The request: Lay out the entries below as a numbered list, omitting any blank lines.

Stored entries from a collection:
--- begin ---
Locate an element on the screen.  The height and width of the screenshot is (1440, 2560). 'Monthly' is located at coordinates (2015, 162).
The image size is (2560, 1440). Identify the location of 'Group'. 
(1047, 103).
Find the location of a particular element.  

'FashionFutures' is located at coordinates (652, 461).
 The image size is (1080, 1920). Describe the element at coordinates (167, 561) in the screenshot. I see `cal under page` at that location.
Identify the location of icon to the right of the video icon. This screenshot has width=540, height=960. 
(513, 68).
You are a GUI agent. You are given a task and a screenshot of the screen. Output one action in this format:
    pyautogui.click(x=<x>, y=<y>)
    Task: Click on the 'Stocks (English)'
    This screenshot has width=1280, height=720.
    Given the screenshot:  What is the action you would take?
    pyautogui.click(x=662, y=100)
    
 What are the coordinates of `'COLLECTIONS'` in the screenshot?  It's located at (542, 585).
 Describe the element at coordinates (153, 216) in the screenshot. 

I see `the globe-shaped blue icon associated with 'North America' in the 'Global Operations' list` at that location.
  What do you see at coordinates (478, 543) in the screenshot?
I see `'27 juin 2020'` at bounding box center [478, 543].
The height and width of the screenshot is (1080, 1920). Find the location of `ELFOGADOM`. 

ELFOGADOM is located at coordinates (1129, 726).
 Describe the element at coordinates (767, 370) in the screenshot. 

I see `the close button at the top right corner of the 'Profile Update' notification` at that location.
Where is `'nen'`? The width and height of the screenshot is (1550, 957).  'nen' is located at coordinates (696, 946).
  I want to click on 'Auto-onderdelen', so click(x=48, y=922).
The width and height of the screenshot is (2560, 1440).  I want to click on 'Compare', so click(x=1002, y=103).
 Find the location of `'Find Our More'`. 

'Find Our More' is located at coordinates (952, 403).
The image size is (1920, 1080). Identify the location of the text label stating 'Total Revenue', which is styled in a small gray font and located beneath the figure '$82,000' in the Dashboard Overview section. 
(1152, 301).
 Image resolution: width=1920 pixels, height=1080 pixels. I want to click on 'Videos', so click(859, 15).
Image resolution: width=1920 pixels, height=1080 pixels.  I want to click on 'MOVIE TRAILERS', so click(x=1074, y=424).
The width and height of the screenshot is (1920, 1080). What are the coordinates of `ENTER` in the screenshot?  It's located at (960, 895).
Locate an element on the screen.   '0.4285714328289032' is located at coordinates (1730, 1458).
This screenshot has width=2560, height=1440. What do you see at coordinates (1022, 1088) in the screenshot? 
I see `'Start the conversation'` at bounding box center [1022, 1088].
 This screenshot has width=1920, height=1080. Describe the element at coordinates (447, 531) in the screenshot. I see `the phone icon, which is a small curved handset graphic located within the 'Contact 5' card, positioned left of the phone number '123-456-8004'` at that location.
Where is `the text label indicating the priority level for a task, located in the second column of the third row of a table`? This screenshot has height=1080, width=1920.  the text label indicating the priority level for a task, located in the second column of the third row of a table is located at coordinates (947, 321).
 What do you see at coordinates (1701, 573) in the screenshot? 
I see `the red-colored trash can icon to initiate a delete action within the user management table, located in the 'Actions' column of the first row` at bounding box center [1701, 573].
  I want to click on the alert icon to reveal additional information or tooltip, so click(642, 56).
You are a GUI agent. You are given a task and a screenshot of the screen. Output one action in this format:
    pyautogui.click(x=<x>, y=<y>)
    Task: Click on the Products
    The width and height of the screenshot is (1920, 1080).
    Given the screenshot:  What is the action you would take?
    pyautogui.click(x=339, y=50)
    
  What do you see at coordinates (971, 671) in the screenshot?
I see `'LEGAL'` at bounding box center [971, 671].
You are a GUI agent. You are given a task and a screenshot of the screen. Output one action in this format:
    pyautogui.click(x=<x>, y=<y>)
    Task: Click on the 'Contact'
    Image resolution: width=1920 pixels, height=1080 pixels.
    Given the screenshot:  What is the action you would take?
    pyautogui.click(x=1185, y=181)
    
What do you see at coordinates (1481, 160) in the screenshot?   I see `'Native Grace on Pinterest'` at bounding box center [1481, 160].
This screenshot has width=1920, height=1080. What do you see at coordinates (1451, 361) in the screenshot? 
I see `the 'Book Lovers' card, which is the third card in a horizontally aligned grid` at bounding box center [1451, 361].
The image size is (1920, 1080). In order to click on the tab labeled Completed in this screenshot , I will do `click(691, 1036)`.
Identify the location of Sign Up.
--- end ---
Output below:
1. Locate an element on the screen.  The height and width of the screenshot is (1440, 2560). 'Monthly' is located at coordinates (2015, 162).
2. The image size is (2560, 1440). Identify the location of 'Group'. 
3. (1047, 103).
4. Find the location of a particular element.  
5. 'FashionFutures' is located at coordinates (652, 461).
6.  The image size is (1080, 1920). Describe the element at coordinates (167, 561) in the screenshot. I see `cal under page` at that location.
7. Identify the location of icon to the right of the video icon. This screenshot has width=540, height=960. 
8. (513, 68).
9. You are a GUI agent. You are given a task and a screenshot of the screen. Output one action in this format:
10.     pyautogui.click(x=<x>, y=<y>)
11.     Task: Click on the 'Stocks (English)'
12.     This screenshot has width=1280, height=720.
13.     Given the screenshot:  What is the action you would take?
14.     pyautogui.click(x=662, y=100)
15.  What are the coordinates of `'COLLECTIONS'` in the screenshot?  It's located at (542, 585).
16.  Describe the element at coordinates (153, 216) in the screenshot. 
17. I see `the globe-shaped blue icon associated with 'North America' in the 'Global Operations' list` at that location.
18.   What do you see at coordinates (478, 543) in the screenshot?
19. I see `'27 juin 2020'` at bounding box center [478, 543].
20. The height and width of the screenshot is (1080, 1920). Find the location of `ELFOGADOM`. 
21. ELFOGADOM is located at coordinates (1129, 726).
22.  Describe the element at coordinates (767, 370) in the screenshot. 
23. I see `the close button at the top right corner of the 'Profile Update' notification` at that location.
24. Where is `'nen'`? The width and height of the screenshot is (1550, 957).  'nen' is located at coordinates (696, 946).
25.   I want to click on 'Auto-onderdelen', so click(x=48, y=922).
26. The width and height of the screenshot is (2560, 1440).  I want to click on 'Compare', so click(x=1002, y=103).
27.  Find the location of `'Find Our More'`. 
28. 'Find Our More' is located at coordinates (952, 403).
29. The image size is (1920, 1080). Identify the location of the text label stating 'Total Revenue', which is styled in a small gray font and located beneath the figure '$82,000' in the Dashboard Overview section. 
30. (1152, 301).
31.  Image resolution: width=1920 pixels, height=1080 pixels. I want to click on 'Videos', so click(859, 15).
32. Image resolution: width=1920 pixels, height=1080 pixels.  I want to click on 'MOVIE TRAILERS', so click(x=1074, y=424).
33. The width and height of the screenshot is (1920, 1080). What are the coordinates of `ENTER` in the screenshot?  It's located at (960, 895).
34. Locate an element on the screen.   '0.4285714328289032' is located at coordinates (1730, 1458).
35. This screenshot has width=2560, height=1440. What do you see at coordinates (1022, 1088) in the screenshot? 
36. I see `'Start the conversation'` at bounding box center [1022, 1088].
37.  This screenshot has width=1920, height=1080. Describe the element at coordinates (447, 531) in the screenshot. I see `the phone icon, which is a small curved handset graphic located within the 'Contact 5' card, positioned left of the phone number '123-456-8004'` at that location.
38. Where is `the text label indicating the priority level for a task, located in the second column of the third row of a table`? This screenshot has height=1080, width=1920.  the text label indicating the priority level for a task, located in the second column of the third row of a table is located at coordinates (947, 321).
39.  What do you see at coordinates (1701, 573) in the screenshot? 
40. I see `the red-colored trash can icon to initiate a delete action within the user management table, located in the 'Actions' column of the first row` at bounding box center [1701, 573].
41.   I want to click on the alert icon to reveal additional information or tooltip, so click(642, 56).
42. You are a GUI agent. You are given a task and a screenshot of the screen. Output one action in this format:
43.     pyautogui.click(x=<x>, y=<y>)
44.     Task: Click on the Products
45.     The width and height of the screenshot is (1920, 1080).
46.     Given the screenshot:  What is the action you would take?
47.     pyautogui.click(x=339, y=50)
48.   What do you see at coordinates (971, 671) in the screenshot?
49. I see `'LEGAL'` at bounding box center [971, 671].
50. You are a GUI agent. You are given a task and a screenshot of the screen. Output one action in this format:
51.     pyautogui.click(x=<x>, y=<y>)
52.     Task: Click on the 'Contact'
53.     Image resolution: width=1920 pixels, height=1080 pixels.
54.     Given the screenshot:  What is the action you would take?
55.     pyautogui.click(x=1185, y=181)
56. What do you see at coordinates (1481, 160) in the screenshot?   I see `'Native Grace on Pinterest'` at bounding box center [1481, 160].
57. This screenshot has width=1920, height=1080. What do you see at coordinates (1451, 361) in the screenshot? 
58. I see `the 'Book Lovers' card, which is the third card in a horizontally aligned grid` at bounding box center [1451, 361].
59. The image size is (1920, 1080). In order to click on the tab labeled Completed in this screenshot , I will do `click(691, 1036)`.
60. Identify the location of Sign Up.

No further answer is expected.